S6K1 controls adiponectin expression by inducing a transcriptional switch: BMAL1-to-EZH2

Adiponectin (encoded by Adipoq ), a fat-derived hormone, alleviates risk factors associated with metabolic disorders. Although many transcription factors are known to control adiponectin expression, the mechanism underlying its fluctuation with regard to metabolic status remains unclear. Here, we show that ribosomal protein S6 kinase 1 (S6K1) controls adiponectin expression by inducing a transcriptional switch between two transcriptional machineries, BMAL1 and EZH2. Active S6K1 induced a suppressive histone code cascade, H2BS36p-EZH2-H3K27me3, leading to suppression of adiponectin expression.
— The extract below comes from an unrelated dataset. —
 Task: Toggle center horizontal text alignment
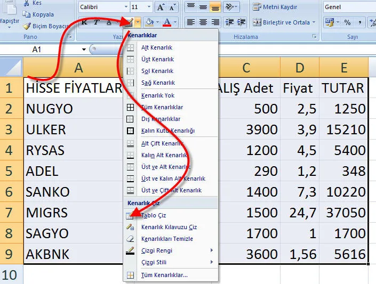pos(203,22)
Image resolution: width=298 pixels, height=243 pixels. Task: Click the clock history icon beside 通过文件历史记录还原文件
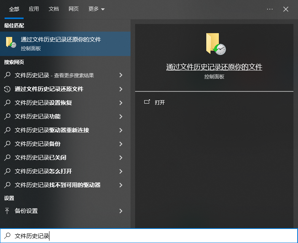[x=7, y=89]
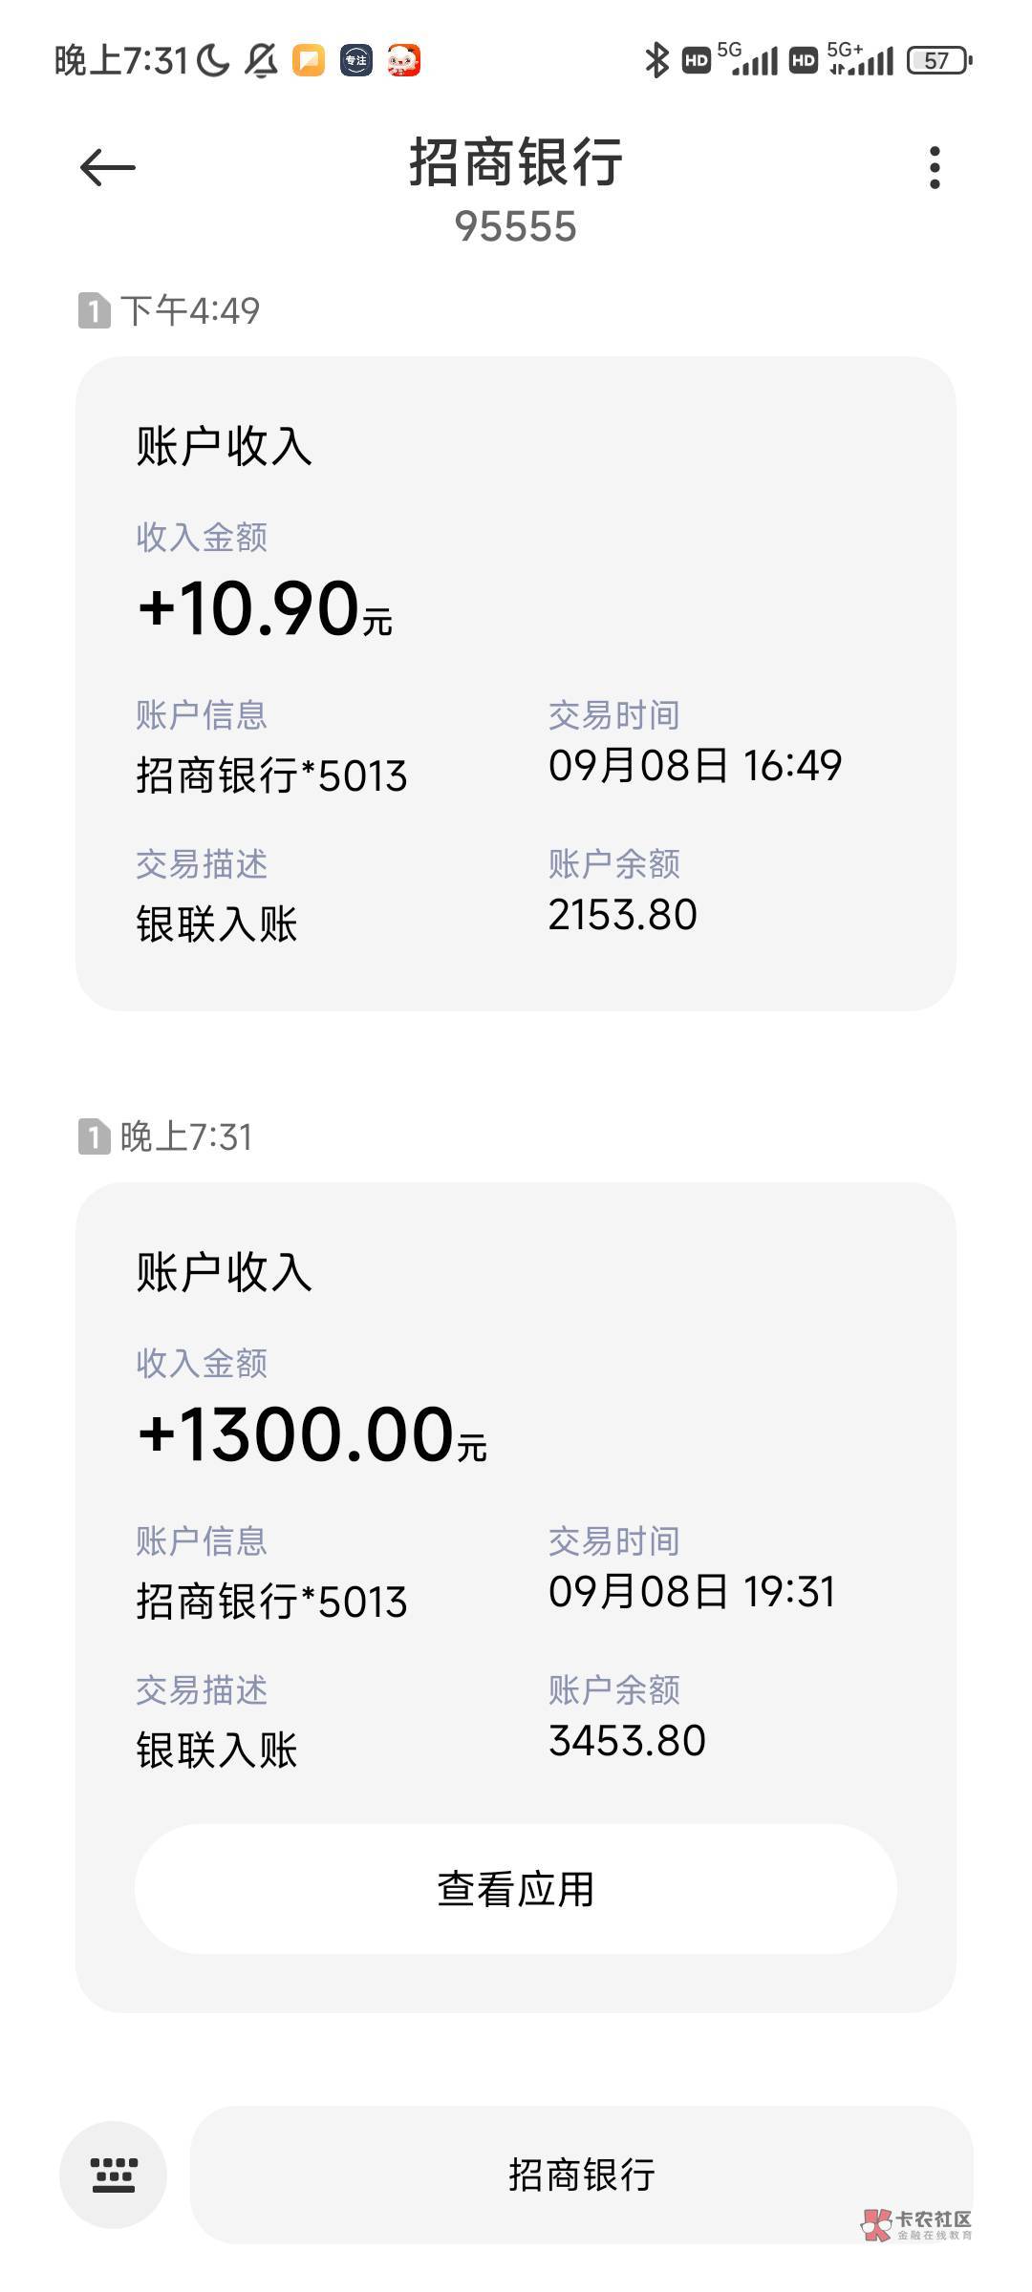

Moreover, active S6K1 phosphorylated BMAL1, an important transcription factor regulating the circadian clock system, at serine 42, which led to its dissociation from the Adipoq promoter region. This response resulted in EZH2 recruitment and subsequent H3K27me3 modification of the Adipoq promoter. Upon fasting, inactivation of S6K1 induced the opposite transcriptional switch, EZH2-to-BMAL1, promoting adiponectin expression. Consistently, S6K1-depleted mice exhibited lower H3K27me3 levels and elevated adiponectin expression. These findings identify a novel epigenetic switch system by which S6K1 controls the production of adiponectin, which displays beneficial effects on metabolism. Endocrinology: Revealing the regulation of a fat-derived hormone Insights into the regulatory machinery controlling production of the hormone adiponectin could guide development of treatments for various metabolic disorders. Fat cells secrete adiponectin in response to nutrient deprivation as well as circadian cues, and evidence suggests this hormone is protective against diabetes, obesity, and hypertension. Sang Ah Yi from Sungkyunkwan University, Suwon, South Korea and colleagues have determined that a protein called S6K1 plays a central role in governing adiponectin production. They show that S6K1 maintains the adiponectin gene in an inactive state via a two-pronged inhibitory mechanism. S6K1 interacts closely with both the cellular circadian clock and other epigenetic pathways, and is inactivated by fasting conditions, allowing adiponectin synthesis to proceed. These regulatory pathways could offer a useful target for therapeutic efforts aimed at boosting adiponectin production.